Vous êtes ici

Autolib à Paris, ce sera pour le groupe Bolloré | Permis de conduire

Autolib, c’est le nouveau concept parisien de la voiture électrique en libre service. La mairie de Paris désire en effet réitérer le succès du Velib. Partant du même concept, Autolib est pourtant un projet de beaucoup plus grande envergure.

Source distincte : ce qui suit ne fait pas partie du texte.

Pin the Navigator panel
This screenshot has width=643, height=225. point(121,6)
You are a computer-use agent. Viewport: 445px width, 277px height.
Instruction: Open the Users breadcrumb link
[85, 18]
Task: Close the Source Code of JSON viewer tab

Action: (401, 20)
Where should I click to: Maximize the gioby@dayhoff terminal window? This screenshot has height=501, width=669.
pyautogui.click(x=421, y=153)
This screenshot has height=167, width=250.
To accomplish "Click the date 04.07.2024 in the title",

C’est tombé ce matin, c’est finalement le groupe Bolloré qui a réussi à convaincre le maire de Paris, Bertrand Delanoé. En remportant ce nouveau marché public, le groupe s’engage dans un défi de taille. Le groupe était en concurrence avec Avis - RATP - SNCF – Vinci et Veolia Transport Urbain.

Qu’est-ce que Autolib ?

L’autolib c’est comme son nom l’indique « l’automobile libre », c'est-à-dire un réseau de voitures électriques en libre service. Le principe est exactement le même que celui du Velib.

Autolib, Quand et comment ?

C’est à partir d’automne 2011 que les premières stations de l’Autolib seront mises en service. Le groupe Bolloré envisage de construire 1 000 stations, dont 700 dans la seule capitale. Les autres 300 stations se répartiront au sein des villes limitrophes de Paris.

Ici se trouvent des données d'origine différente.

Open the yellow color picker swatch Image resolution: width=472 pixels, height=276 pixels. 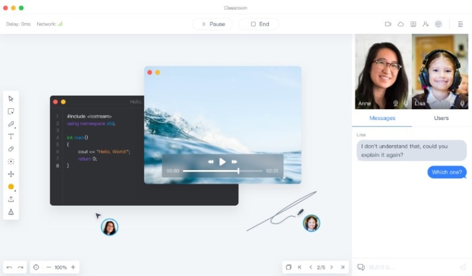tap(11, 187)
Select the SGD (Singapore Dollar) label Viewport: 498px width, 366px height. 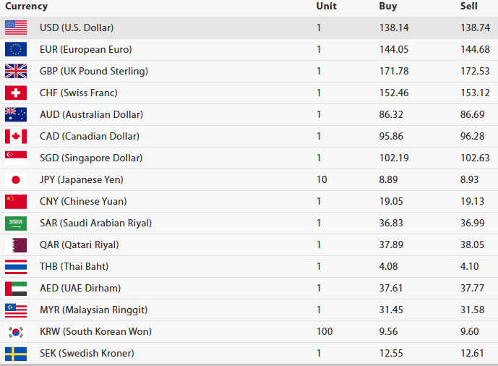click(x=91, y=158)
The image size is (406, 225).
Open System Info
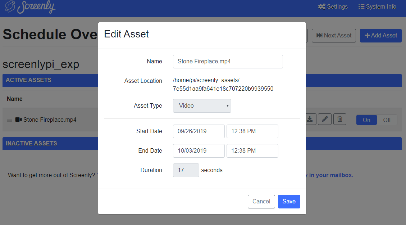coord(377,6)

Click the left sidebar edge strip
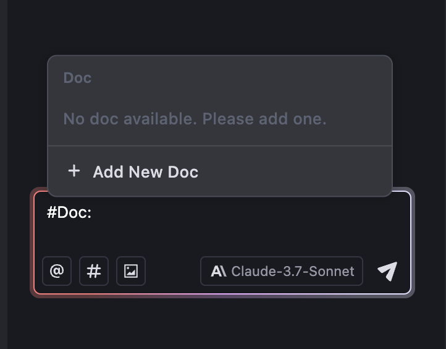click(4, 175)

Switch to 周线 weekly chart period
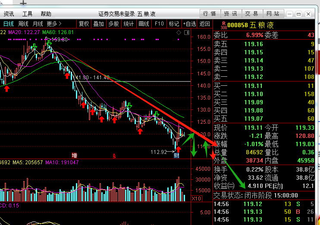[x=23, y=24]
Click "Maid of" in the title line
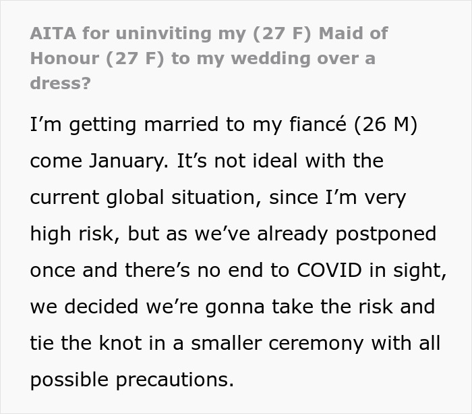 (x=353, y=33)
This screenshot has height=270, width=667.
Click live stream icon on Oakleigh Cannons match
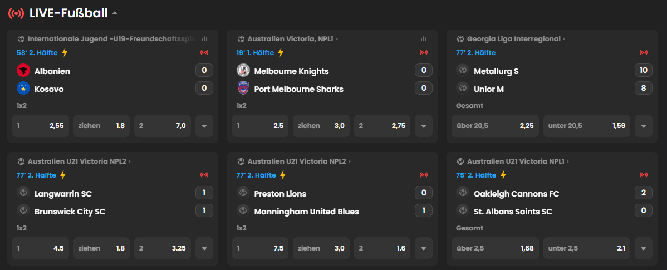click(644, 175)
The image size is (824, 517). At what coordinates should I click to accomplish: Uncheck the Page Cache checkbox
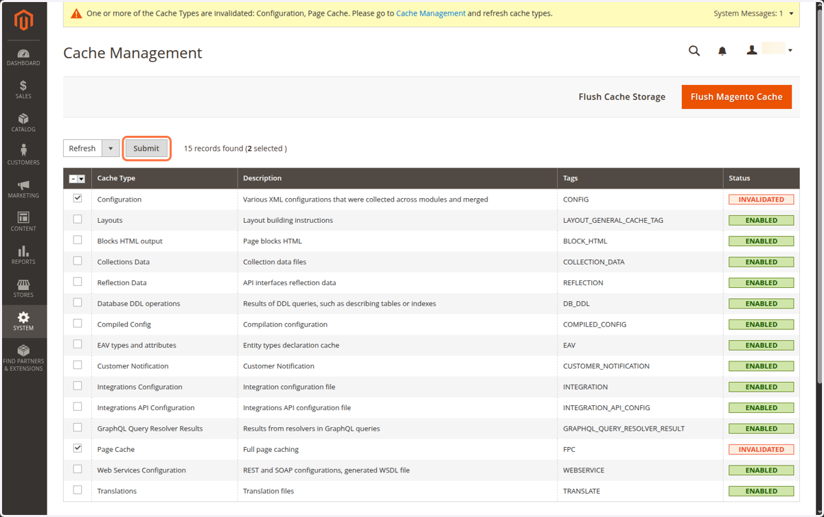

Pour pouvoir bénéficier du service Autolib, il faudra être titulaire du permis de conduire (permis B) et souscrire à un abonnement. Les voitures empruntées pourront être prises et déposées dans n’importe quelle borne. La location pourra, elle, s’effectuer par téléphone, par internet ou directement via la borne.

A quoi va ressembler l’Autolib ? Combien y aura-t-il d’Autolib en circulation ?

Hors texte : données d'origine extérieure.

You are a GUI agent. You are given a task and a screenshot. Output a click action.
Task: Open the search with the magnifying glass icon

L’autolib, baptisé la Blue Car par le groupe Bolloré sera une voiture électrique de couleur bleue. 

Dès l’Automne 2011, 3 000 véhicules seront mis en circulation, une station devra contenir environ 3 voitures.

Pourquoi Autolib ?

Cette décision part de différents constats très simple mais très révélateur d’un besoin des parisiens :

  • Une voiture passe en moyenne 95% de son temps en stationnement dans Paris et ses alentours.
  • 16%  des parisiens se servent de leur véhicule moins d’une fois par mois.
  • 58%  des parisiens ne sont pas motorisés.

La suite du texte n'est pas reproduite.